The US Food and Drug Administration (FDA) approved 127 innovator and biosimilar drugs in 2024, marking a decline from the 149 approvals recorded in 2023, according to a report by leading data and analytics firm GlobalData.

Despite the overall drop, 2024 witnessed a significant surge in innovative drug approvals from small pharmaceutical companies, many of which secured their first market approvals.

GlobalData’s New Drug Approvals and Their Contract Manufacture 2025 report highlighted several landmark approvals in the biosimilar segment. Notably, the FDA approved the first biosimilar to Stelara—Amgen’s Wezlana—along with the first denosumab biosimilars, Wyost and Jubbonti, developed by Sandoz.
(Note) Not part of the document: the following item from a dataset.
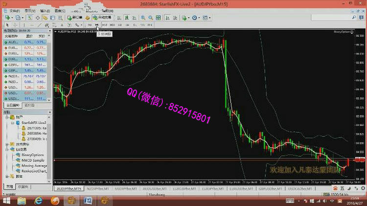
Task: Open Windows Start button on taskbar
Action: pos(8,201)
Wezlana, like its reference product Stelara, is indicated for multiple inflammatory diseases including plaque psoriasis, psoriatic arthritis, Crohn’s disease, and ulcerative colitis.
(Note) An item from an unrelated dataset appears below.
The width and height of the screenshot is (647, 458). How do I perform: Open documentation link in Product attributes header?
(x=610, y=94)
Wyost (denosumab-bbdz) is approved as an interchangeable biosimilar to Xgeva (denosumab) for patients with bone metastases from solid tumors and multiple myeloma.

Jubbonti (denosumab-bbdz) injection was approved as an interchangeable biosimilar to Prolia (denosumab) and is indicated for patients with osteoporosis, bone loss due to steroid use, or those undergoing hormone therapy for breast or prostate cancer.  

Commenting on the trends, Kathryn Kinch, Senior Pharma Product Manager at GlobalData, said,” “While the number of biologic new molecular entity (NME) approvals saw a substantial decline, the trend of biologics outpacing small molecule NMEs continued, albeit with a narrowing gap.”

The report also noted the approval of seven cell and gene therapies, including Iovance Biotherapeutics’ Amtagvi T-cell therapy, which is projected to generate USD 1.2 billion in sales by 2030, potentially becoming a blockbuster in the advanced therapy medicinal products (ATMPs) category.

Amtagvi is a prescription medicine used to treat adults with unresectable or metastatic melanoma— a type of skin cancer that cannot be removed surgically or has spread to other parts of the body.

Additionally, the report underscored the emergence of new players in the contract development and manufacturing organisation (CDMO) space, such as DNA/RNA specialist Helix Biotech and Minaris Advanced Biotech—established following the acquisition of WuXi Advanced Therapies’ US and UK operations by Altaris Capital Partners LLC.